Kedatangan putra Rockefeler waktu itu, kisah Liem, bersamaan dengan situasi ketika kampung satu dengan kampung lainnya masih sering terjadi perang atau konflik antar kampung.
“Korbannya akan dilakukan human flesh atau memakan manusia dan itu juga akan menjadi bagian dari upacara-upacara untuk pembuatan patung Mbis. Dalam pesta Patung Mbis harus ada pengakuan. Orang-orang tua dulu mengaku kalau mereka membunuh orang di sini. Jadi ada pengakuan dari kepala-kepala adat di sana,” ujar Andre.
Ia mengatakan bisa diindikasikan bahwa zaman itu mereka masih melakukan human flesh atau memakan daging manusia.
“Nah, sampai sekarang masih misteri dan sekarang orang tua di Asmat makin lama makin habis karena tua dan meninggal. Patung-patung Mbis yang terkait dengan ‘human flesh’ itu juga sudah hilang,” katanya.
Menurut Andre kasus Michael Rockefeler bisa diperkirakan begitu dan menjadi salah satu yang bisa diduga demikian.
Human flesh juga ditulis oleh Hein van der Schoot dalam artikelnya berjudul ‘Antara Hutan Bakau dan Barisan Bukit’ yang dimuat dalam buku ‘Belanda di Irian Jaya, Amtenar di Masa Penuh Gejolak, 1945-162’ oleh Pim Schoorl. Schoot menyebutkan orang-orang Kamoro dari Mimika menyebut orang Asmat dengan nama Manowe, plesetan’ we mbamre-we ‘dari bahasa Mimika untuk orang-orang kanibal atau ‘the human flesh’.

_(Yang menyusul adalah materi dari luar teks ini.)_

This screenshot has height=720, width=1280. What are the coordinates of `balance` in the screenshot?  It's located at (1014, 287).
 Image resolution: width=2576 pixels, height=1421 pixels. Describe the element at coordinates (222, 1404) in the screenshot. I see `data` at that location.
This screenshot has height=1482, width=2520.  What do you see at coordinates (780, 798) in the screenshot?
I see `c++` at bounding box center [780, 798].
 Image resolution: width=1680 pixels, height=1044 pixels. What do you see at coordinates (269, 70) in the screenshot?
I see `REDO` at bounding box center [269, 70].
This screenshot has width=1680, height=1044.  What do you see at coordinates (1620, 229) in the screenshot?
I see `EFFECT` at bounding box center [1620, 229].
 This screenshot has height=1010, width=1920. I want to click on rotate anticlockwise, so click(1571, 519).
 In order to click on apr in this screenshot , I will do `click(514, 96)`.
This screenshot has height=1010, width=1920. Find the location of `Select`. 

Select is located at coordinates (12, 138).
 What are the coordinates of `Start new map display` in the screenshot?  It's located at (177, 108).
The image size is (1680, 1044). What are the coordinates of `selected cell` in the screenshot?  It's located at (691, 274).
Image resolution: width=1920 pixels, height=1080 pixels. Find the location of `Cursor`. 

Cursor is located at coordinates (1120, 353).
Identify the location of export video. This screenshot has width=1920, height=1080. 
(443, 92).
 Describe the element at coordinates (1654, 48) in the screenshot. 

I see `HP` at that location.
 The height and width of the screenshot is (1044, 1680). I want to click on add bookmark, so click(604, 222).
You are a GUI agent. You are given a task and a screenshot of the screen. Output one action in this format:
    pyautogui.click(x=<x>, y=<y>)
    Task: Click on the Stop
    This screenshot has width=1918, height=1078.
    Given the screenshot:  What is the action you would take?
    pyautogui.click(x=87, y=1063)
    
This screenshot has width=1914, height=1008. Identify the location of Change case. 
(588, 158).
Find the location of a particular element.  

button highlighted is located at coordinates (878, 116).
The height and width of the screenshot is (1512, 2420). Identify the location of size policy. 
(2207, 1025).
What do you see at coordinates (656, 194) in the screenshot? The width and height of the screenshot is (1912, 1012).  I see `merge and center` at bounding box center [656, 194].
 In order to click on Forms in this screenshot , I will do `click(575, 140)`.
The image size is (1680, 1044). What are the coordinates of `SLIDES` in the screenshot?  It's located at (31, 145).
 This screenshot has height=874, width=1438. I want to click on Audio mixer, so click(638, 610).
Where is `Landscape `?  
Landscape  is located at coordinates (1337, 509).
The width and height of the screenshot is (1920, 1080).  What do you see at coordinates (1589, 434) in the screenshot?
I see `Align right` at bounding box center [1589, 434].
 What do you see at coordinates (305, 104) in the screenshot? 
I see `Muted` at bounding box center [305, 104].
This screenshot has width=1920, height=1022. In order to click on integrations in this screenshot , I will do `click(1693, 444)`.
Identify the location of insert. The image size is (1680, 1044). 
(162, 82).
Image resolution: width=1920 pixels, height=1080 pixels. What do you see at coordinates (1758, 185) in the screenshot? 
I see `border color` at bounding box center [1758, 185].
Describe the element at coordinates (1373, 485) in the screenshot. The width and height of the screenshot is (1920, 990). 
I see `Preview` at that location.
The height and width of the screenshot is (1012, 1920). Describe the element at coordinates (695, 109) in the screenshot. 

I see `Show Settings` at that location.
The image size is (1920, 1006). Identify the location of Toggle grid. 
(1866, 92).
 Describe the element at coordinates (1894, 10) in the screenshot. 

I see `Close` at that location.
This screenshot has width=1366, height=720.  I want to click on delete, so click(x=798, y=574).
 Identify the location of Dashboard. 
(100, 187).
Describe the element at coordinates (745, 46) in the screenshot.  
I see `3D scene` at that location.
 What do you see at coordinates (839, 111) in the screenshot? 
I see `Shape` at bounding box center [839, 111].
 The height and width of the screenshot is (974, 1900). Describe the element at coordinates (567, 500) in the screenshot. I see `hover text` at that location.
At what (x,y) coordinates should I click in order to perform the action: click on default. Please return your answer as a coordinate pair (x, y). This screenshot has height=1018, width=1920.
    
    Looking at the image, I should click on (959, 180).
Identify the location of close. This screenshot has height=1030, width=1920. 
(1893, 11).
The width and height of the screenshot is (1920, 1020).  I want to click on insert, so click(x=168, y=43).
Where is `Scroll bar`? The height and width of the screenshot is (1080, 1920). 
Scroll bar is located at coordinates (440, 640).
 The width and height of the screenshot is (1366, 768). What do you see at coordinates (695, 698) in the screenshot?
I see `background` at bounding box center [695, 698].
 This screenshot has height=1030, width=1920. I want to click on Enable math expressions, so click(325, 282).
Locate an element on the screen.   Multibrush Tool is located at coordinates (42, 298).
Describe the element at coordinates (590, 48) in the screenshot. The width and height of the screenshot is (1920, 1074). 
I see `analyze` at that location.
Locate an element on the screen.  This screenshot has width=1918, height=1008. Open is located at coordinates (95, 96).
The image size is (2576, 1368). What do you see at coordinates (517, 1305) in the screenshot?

Andre Liem menyampaikan, pada 1994 ada tim dari Amerika Serikat yang datang ke Asmat dan membuat film tentang hilangnya Michael Rockefeler di sana.
“Waktu itu ada seorang sutradara Amerika Serikat bernama Ben Loeterman, ia adalah penulis, sutradara, dan produser beserta timnya ke Asmat. Saya juga ikut terlibat dalam membantu mereka di Asmat,” kata Andre. “Sejak pembuatan film itu saya belum pernah menyaksikan ataupun mendapatkan film produksi sutradara Ben Loeterman itu.”
Ben Loeterman, kata Andre, waktu itu merekayasa film tentang hilangnya Michael Rockefler untuk menggambarkan misterinya saja. Tidak ada pengakuan dari masyarakat Asmat soal hilangnya Michael Rockefeler, termasuk beberapa orang yang sempat melihatnya.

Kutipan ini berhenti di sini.